• **REQUIREMENT**
An exact copy of all the data below is required.

──────── EXTRACTED RECORDS ────────

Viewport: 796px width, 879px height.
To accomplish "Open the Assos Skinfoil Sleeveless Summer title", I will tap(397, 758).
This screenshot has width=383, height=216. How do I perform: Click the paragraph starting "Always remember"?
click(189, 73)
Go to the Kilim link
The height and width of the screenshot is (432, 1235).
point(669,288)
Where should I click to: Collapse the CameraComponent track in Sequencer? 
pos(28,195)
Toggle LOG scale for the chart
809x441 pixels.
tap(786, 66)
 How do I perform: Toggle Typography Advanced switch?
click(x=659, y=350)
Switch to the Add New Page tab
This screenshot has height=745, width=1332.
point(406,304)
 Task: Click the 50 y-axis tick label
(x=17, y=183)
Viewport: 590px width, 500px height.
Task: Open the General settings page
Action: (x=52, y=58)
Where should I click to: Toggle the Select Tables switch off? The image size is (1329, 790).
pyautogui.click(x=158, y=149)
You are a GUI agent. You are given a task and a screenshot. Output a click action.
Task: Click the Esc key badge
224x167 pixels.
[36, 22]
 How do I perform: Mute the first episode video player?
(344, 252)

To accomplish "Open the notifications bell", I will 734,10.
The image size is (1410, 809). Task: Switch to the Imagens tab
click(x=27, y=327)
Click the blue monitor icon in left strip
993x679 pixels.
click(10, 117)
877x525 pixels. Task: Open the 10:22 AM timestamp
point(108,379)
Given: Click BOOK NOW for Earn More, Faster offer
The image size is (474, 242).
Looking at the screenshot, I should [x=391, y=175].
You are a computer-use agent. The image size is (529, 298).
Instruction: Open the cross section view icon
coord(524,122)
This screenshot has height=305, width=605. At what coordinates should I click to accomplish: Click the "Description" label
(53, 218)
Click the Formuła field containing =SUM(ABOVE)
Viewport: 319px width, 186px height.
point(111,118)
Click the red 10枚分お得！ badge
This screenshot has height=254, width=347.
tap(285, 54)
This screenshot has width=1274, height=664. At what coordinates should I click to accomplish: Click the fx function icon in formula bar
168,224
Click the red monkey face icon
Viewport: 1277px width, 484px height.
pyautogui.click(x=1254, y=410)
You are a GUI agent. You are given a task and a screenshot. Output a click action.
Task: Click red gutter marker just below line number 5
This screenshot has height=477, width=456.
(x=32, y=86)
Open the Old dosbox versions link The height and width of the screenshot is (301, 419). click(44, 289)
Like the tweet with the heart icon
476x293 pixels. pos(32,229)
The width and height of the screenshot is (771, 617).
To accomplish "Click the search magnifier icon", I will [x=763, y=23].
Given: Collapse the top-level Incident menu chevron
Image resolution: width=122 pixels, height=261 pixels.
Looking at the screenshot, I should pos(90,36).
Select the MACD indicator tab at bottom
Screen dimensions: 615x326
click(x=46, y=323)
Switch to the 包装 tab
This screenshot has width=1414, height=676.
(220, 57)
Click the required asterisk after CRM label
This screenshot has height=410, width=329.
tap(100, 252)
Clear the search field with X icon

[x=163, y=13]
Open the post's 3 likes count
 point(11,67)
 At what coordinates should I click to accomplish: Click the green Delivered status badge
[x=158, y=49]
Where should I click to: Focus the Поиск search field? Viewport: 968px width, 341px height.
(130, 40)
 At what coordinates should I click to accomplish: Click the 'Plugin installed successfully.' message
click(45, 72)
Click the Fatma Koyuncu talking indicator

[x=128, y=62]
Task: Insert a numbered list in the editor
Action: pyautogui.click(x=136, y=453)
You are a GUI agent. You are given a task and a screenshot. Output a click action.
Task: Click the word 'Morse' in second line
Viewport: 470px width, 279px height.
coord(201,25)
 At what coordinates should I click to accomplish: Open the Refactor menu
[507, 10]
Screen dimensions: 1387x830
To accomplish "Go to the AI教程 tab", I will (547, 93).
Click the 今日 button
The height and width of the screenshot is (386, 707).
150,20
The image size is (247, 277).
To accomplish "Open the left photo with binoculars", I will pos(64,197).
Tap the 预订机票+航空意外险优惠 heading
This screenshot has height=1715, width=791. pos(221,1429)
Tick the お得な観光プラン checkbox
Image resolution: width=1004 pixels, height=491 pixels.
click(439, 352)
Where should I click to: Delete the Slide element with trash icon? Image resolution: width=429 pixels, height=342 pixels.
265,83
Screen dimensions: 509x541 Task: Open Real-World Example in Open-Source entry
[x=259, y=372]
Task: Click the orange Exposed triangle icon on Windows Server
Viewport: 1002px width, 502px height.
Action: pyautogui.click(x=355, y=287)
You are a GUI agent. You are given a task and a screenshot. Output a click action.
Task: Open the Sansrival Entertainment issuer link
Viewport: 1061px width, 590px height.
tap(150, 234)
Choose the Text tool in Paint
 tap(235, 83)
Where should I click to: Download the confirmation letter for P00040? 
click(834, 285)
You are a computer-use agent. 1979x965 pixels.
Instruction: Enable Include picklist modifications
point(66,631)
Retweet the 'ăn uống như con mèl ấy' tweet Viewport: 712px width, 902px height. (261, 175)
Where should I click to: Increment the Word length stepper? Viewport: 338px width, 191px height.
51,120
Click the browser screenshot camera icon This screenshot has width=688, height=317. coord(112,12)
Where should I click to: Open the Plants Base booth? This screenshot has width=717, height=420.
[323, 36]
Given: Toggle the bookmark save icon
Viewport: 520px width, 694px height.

────────

• **RESPONSE TO THIS TASK**
Viewport: 796px width, 879px height.
To accomplish "Open the Assos Skinfoil Sleeveless Summer title", I will tap(397, 758).
This screenshot has width=383, height=216. How do I perform: Click the paragraph starting "Always remember"?
click(189, 73)
Go to the Kilim link
The height and width of the screenshot is (432, 1235).
point(669,288)
Where should I click to: Collapse the CameraComponent track in Sequencer? 
pos(28,195)
Toggle LOG scale for the chart
809x441 pixels.
tap(786, 66)
 How do I perform: Toggle Typography Advanced switch?
click(x=659, y=350)
Switch to the Add New Page tab
This screenshot has height=745, width=1332.
point(406,304)
 Task: Click the 50 y-axis tick label
(x=17, y=183)
Viewport: 590px width, 500px height.
Task: Open the General settings page
Action: (x=52, y=58)
Where should I click to: Toggle the Select Tables switch off? The image size is (1329, 790).
pyautogui.click(x=158, y=149)
You are a GUI agent. You are given a task and a screenshot. Output a click action.
Task: Click the Esc key badge
224x167 pixels.
[36, 22]
 How do I perform: Mute the first episode video player?
(344, 252)

To accomplish "Open the notifications bell", I will 734,10.
The image size is (1410, 809). Task: Switch to the Imagens tab
click(x=27, y=327)
Click the blue monitor icon in left strip
993x679 pixels.
click(10, 117)
877x525 pixels. Task: Open the 10:22 AM timestamp
point(108,379)
Given: Click BOOK NOW for Earn More, Faster offer
The image size is (474, 242).
Looking at the screenshot, I should [x=391, y=175].
You are a computer-use agent. The image size is (529, 298).
Instruction: Open the cross section view icon
coord(524,122)
This screenshot has height=305, width=605. At what coordinates should I click to accomplish: Click the "Description" label
(53, 218)
Click the Formuła field containing =SUM(ABOVE)
Viewport: 319px width, 186px height.
point(111,118)
Click the red 10枚分お得！ badge
This screenshot has height=254, width=347.
tap(285, 54)
This screenshot has width=1274, height=664. At what coordinates should I click to accomplish: Click the fx function icon in formula bar
168,224
Click the red monkey face icon
Viewport: 1277px width, 484px height.
pyautogui.click(x=1254, y=410)
You are a GUI agent. You are given a task and a screenshot. Output a click action.
Task: Click red gutter marker just below line number 5
This screenshot has height=477, width=456.
(x=32, y=86)
Open the Old dosbox versions link The height and width of the screenshot is (301, 419). click(44, 289)
Like the tweet with the heart icon
476x293 pixels. pos(32,229)
The width and height of the screenshot is (771, 617).
To accomplish "Click the search magnifier icon", I will [x=763, y=23].
Given: Collapse the top-level Incident menu chevron
Image resolution: width=122 pixels, height=261 pixels.
Looking at the screenshot, I should pos(90,36).
Select the MACD indicator tab at bottom
Screen dimensions: 615x326
click(x=46, y=323)
Switch to the 包装 tab
This screenshot has width=1414, height=676.
(220, 57)
Click the required asterisk after CRM label
This screenshot has height=410, width=329.
tap(100, 252)
Clear the search field with X icon

[x=163, y=13]
Open the post's 3 likes count
 point(11,67)
 At what coordinates should I click to accomplish: Click the green Delivered status badge
[x=158, y=49]
Where should I click to: Focus the Поиск search field? Viewport: 968px width, 341px height.
(130, 40)
 At what coordinates should I click to accomplish: Click the 'Plugin installed successfully.' message
click(45, 72)
Click the Fatma Koyuncu talking indicator

[x=128, y=62]
Task: Insert a numbered list in the editor
Action: pyautogui.click(x=136, y=453)
You are a GUI agent. You are given a task and a screenshot. Output a click action.
Task: Click the word 'Morse' in second line
Viewport: 470px width, 279px height.
coord(201,25)
 At what coordinates should I click to accomplish: Open the Refactor menu
[507, 10]
Screen dimensions: 1387x830
To accomplish "Go to the AI教程 tab", I will (547, 93).
Click the 今日 button
The height and width of the screenshot is (386, 707).
150,20
The image size is (247, 277).
To accomplish "Open the left photo with binoculars", I will pos(64,197).
Tap the 预订机票+航空意外险优惠 heading
This screenshot has height=1715, width=791. pos(221,1429)
Tick the お得な観光プラン checkbox
Image resolution: width=1004 pixels, height=491 pixels.
click(439, 352)
Where should I click to: Delete the Slide element with trash icon? Image resolution: width=429 pixels, height=342 pixels.
265,83
Screen dimensions: 509x541 Task: Open Real-World Example in Open-Source entry
[x=259, y=372]
Task: Click the orange Exposed triangle icon on Windows Server
Viewport: 1002px width, 502px height.
Action: pyautogui.click(x=355, y=287)
You are a GUI agent. You are given a task and a screenshot. Output a click action.
Task: Open the Sansrival Entertainment issuer link
Viewport: 1061px width, 590px height.
tap(150, 234)
Choose the Text tool in Paint
 tap(235, 83)
Where should I click to: Download the confirmation letter for P00040? 
click(834, 285)
You are a computer-use agent. 1979x965 pixels.
Instruction: Enable Include picklist modifications
point(66,631)
Retweet the 'ăn uống như con mèl ấy' tweet Viewport: 712px width, 902px height. (261, 175)
Where should I click to: Increment the Word length stepper? Viewport: 338px width, 191px height.
51,120
Click the browser screenshot camera icon This screenshot has width=688, height=317. coord(112,12)
Where should I click to: Open the Plants Base booth? This screenshot has width=717, height=420.
[323, 36]
Given: Toggle the bookmark save icon
Viewport: 520px width, 694px height.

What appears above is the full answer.